GPT-5.5 (OpenAI) — Numbered format rules; schema placed after the main instruction; "Respond with valid JSON. No markdown fences. No explanation."
Gemini 3.1 Pro (Google DeepMind) — Concise, explicit schema at both start and end; inline one-shot example of desired output format
Local models via Ollama (LLaMA 3.1 7B, Mistral) — More sensitive to format drift; one-shot format example embedded directly in the prompt is required for reliable JSON output

Which Sampling Parameters Control Output Generation?

Temperature (T), Top-P, Top-K, max_tokens, frequency_penalty, and presence_penalty are six independent parameters that jointly determine output length, randomness, and repetition — and must be set consistently, not in conflict.

Temperature (T) scales the softmax output distribution: at T = 0.0 the model always selects the highest-probability token (deterministic); at T = 2.0 the distribution is nearly flat and output becomes incoherent.
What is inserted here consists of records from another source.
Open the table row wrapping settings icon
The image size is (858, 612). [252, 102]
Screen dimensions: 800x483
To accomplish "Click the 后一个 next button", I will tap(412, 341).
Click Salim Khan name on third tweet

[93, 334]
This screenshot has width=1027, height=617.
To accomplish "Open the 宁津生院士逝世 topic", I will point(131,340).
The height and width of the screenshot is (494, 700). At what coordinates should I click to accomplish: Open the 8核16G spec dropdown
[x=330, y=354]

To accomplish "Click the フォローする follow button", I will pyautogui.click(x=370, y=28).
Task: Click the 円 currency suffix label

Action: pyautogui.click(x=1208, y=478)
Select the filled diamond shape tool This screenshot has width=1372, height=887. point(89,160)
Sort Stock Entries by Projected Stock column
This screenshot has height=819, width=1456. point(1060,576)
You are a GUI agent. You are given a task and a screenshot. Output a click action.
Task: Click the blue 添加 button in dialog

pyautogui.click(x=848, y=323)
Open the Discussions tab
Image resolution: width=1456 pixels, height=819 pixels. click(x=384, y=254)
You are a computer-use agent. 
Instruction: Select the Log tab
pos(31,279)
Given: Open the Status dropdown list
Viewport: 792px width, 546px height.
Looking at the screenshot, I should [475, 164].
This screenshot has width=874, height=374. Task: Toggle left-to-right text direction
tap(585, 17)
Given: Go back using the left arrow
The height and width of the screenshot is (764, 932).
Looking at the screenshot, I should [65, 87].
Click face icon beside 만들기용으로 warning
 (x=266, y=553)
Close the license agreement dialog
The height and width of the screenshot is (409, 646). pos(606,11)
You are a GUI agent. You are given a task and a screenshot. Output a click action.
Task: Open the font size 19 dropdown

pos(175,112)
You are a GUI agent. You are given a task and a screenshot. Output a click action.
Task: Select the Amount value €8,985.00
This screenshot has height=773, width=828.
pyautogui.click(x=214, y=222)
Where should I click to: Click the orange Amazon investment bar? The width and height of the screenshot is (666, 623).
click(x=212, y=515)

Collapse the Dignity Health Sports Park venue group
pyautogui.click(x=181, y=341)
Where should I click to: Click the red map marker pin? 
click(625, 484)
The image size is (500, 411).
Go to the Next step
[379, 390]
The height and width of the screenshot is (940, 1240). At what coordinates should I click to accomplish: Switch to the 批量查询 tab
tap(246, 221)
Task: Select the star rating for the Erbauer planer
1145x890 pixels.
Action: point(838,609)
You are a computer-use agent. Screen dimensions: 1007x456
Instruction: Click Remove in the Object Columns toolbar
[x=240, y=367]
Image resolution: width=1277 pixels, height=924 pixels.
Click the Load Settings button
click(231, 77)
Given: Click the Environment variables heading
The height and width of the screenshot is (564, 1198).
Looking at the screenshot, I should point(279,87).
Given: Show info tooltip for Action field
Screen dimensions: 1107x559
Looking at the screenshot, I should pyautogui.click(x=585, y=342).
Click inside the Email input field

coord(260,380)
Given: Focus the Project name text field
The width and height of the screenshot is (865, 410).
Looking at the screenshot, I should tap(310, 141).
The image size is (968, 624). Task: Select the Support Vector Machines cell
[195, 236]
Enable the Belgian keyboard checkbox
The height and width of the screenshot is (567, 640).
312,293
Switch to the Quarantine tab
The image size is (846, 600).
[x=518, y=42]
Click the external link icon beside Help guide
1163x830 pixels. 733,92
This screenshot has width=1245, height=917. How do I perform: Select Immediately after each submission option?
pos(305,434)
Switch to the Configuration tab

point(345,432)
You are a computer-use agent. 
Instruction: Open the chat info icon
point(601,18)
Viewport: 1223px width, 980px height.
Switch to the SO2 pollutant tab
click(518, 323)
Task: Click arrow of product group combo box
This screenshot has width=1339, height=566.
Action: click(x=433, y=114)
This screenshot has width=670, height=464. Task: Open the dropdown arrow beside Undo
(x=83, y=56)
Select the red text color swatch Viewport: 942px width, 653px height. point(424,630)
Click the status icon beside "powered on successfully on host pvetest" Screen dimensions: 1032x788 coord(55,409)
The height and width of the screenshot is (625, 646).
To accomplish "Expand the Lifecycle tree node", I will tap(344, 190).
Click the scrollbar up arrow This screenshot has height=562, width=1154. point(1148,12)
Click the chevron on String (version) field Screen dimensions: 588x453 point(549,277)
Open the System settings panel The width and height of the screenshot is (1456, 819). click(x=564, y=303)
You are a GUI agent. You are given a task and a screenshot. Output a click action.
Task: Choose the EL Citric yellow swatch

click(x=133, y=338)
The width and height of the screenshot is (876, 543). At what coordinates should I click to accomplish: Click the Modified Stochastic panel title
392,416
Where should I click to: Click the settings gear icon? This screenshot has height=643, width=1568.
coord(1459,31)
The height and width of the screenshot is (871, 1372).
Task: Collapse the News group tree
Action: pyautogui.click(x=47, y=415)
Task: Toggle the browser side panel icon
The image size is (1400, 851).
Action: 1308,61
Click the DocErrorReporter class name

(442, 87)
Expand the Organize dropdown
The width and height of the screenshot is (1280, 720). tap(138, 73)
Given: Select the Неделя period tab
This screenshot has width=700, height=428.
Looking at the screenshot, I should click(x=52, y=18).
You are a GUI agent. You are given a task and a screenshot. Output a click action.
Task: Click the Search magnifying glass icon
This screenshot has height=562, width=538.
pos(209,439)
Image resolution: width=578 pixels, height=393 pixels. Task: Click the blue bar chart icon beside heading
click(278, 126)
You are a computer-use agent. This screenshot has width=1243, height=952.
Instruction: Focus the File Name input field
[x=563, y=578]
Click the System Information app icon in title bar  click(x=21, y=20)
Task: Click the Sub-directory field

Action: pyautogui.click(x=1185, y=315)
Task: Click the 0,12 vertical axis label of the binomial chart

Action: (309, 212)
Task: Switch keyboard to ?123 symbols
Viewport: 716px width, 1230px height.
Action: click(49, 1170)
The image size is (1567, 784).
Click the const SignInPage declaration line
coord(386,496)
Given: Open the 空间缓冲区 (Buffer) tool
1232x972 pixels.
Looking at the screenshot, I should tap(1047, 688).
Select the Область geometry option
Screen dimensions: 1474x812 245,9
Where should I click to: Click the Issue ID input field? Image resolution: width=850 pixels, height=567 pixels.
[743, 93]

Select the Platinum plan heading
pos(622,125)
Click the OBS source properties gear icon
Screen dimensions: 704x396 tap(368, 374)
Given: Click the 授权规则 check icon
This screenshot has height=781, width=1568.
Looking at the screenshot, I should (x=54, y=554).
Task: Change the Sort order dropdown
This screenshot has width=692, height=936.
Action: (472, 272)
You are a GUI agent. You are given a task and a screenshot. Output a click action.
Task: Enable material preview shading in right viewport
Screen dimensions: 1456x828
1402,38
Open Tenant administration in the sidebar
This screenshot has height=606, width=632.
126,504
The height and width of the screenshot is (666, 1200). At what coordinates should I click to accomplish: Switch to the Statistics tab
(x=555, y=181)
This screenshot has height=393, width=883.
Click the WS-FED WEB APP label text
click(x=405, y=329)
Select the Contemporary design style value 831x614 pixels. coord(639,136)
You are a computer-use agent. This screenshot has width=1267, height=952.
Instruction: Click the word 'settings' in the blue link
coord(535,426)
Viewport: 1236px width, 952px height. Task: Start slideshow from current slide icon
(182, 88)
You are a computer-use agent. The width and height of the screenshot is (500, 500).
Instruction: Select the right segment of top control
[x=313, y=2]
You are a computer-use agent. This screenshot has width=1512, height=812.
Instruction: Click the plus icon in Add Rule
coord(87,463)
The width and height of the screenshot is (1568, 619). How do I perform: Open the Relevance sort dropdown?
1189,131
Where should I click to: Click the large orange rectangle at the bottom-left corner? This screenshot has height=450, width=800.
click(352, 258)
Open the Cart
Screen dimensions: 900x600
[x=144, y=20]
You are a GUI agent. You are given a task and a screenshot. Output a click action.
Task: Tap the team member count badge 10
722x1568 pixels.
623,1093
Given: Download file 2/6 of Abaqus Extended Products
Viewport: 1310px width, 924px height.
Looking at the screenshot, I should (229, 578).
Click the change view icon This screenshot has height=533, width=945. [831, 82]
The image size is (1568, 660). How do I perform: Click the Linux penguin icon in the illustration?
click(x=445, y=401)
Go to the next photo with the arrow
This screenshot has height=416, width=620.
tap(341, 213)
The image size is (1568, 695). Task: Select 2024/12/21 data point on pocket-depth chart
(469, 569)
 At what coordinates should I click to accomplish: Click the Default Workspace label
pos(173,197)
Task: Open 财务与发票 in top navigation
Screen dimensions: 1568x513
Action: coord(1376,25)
Top-P (nucleus sampling) selects from the smallest set of tokens whose cumulative probability reaches P — at Top-P = 0.9 the model considers only the tokens covering the top 90% of the probability mass. Top-K restricts generation to the K highest-probability tokens at each step; Top-K = 1 is equivalent to greedy decoding.

The softmax with temperature formula: P(token) = exp(logit / T) / sum(exp(logits / T)). As T approaches 0, the highest-logit token approaches probability 1.0. As T approaches infinity, all tokens approach equal probability.

Parameter	Range	Focused / Factual	Creative / Diverse
Temperature (T)	0.0–2.0	0.0–0.3	0.7–1.0
Top-P	0.0–1.0	0.3–0.5	0.9–1.0
Top-K	1–vocab size	10–20	50–100
max_tokens	task-dependent	256–512	2,048–8,192
frequency_penalty	-2.0 to 2.0	0.3–0.5 (reduce repetition)	0.0–0.2
presence_penalty	-2.0 to 2.0	0.0–0.2	0.5–0.8

Critical rule: Do not set both Temperature and Top-P to high values simultaneously. Temperature scales the full distribution first; Top-P then samples from the already-scaled top-probability mass. Combining T = 1.5 and Top-P = 0.95 produces output more erratic than either parameter alone — the two parameters are designed to be used as alternatives, not stacked.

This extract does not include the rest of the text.